Issue
In part of my django API I have the following, to update old notes:
old_note = request.databaseSession.query(Tmemo).\
filter(Tmemo.memosern1 == serial).\
one()
This query works without any problem as I am using it many other places. The weird problem comes with:
old_note.memotext = newtext
Then when I commit the following errors happens:
ProgrammingError: (pyodbc.ProgrammingError) ('42000', u'[42000]
[Microsoft][ODBC Driver 17 for SQL Server][SQL Server]The data types
text and text are incompatible in the equal to operator. (402)
(SQLExecDirectW)') [SQL: u'UPDATE tmemo SET memotext=? WHERE
tmemo.memosern1 = ? AND tmemo.memosern2 = ? AND tmemo.memotype = ? AND
tmemo.memotext = ?'] [parameters: ('asassasasasaassaassaasas2121',
u'P03000000060445', u'MEMO', u'5', u'asassasasasaassaassaasas')]
(Background on this error at: http://sqlalche.me/e/f405)
Tmemo is just a table with column for a serial number memosern1
and memosern2
, type with memotype
and the notes itself as memotext
, serials and type are varchar and memotext as text. I really don't understand what text and text are incompatible
means really, it makes no sense, also I am just filtering the serial number, nothing else, so what is up with this weird query?

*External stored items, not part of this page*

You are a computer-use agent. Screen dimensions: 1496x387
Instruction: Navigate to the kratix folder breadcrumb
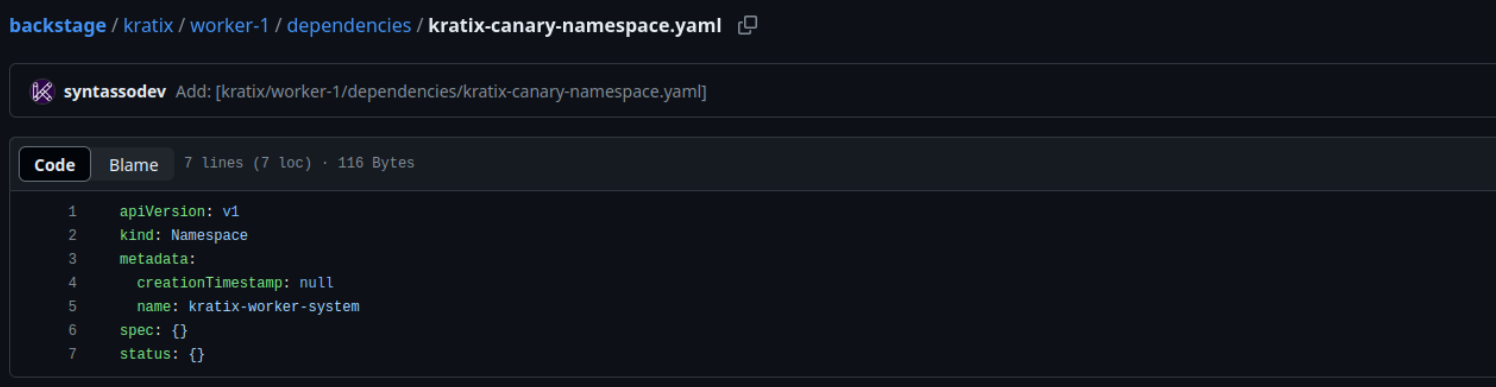[x=147, y=26]
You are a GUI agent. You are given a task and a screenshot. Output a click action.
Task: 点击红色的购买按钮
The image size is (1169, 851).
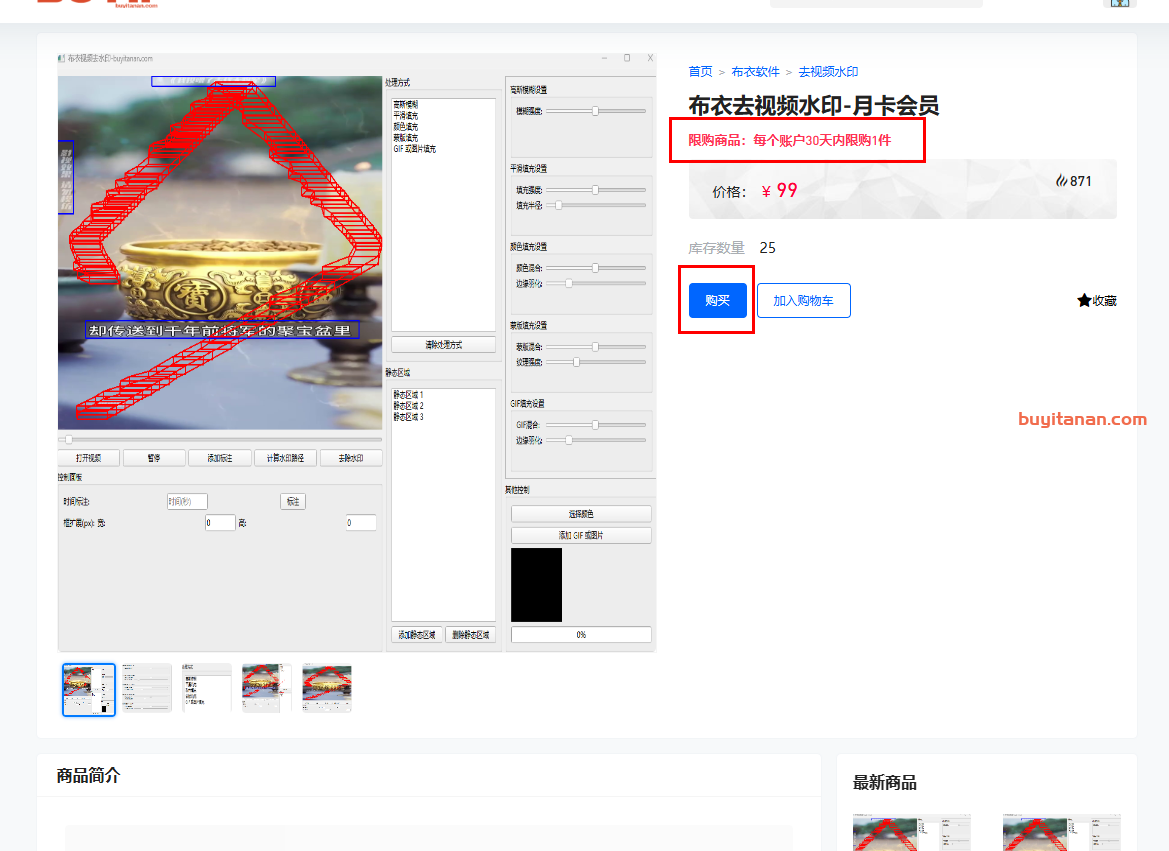[x=716, y=300]
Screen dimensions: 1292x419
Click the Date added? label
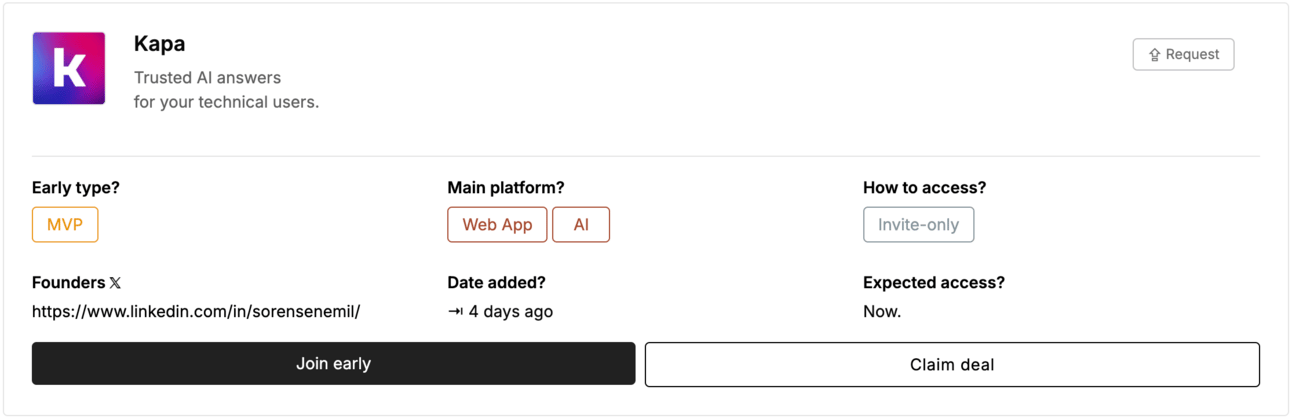497,283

And I can perfectly create another row in the table with the exact same variables being used (newtext
), I just can't update an existent one.
Any ideias? I can provide more info
Solution
The TEXT
-type is really just a BLOB
and can be very large, depending on your database server 2**64-1 bytes or even more. Because of its (possible) size, the equality operator is not implemented for TEXT
and BLOB
, therefore you can't compare values of type TEXT
to anything (in your case TEXT to TEXT
).
What you have to do is either use a VARCHAR
or - alternatively, slightly hacky - compute and store the hash of the TEXT
-column and compare that instead. If you compute the MD5()
of the TEXT
-value, store only the upper 64bit as an INT
and put a functional index on that column, you can basically have the same result without too much cost (except the extra hash + index operation on insert/update and a very slight chance that you compare something to equality that is not really equal).
In the long term, you should use VARCHAR
instead of TEXT
, as TEXT
will be removed from future versions of SQL Server.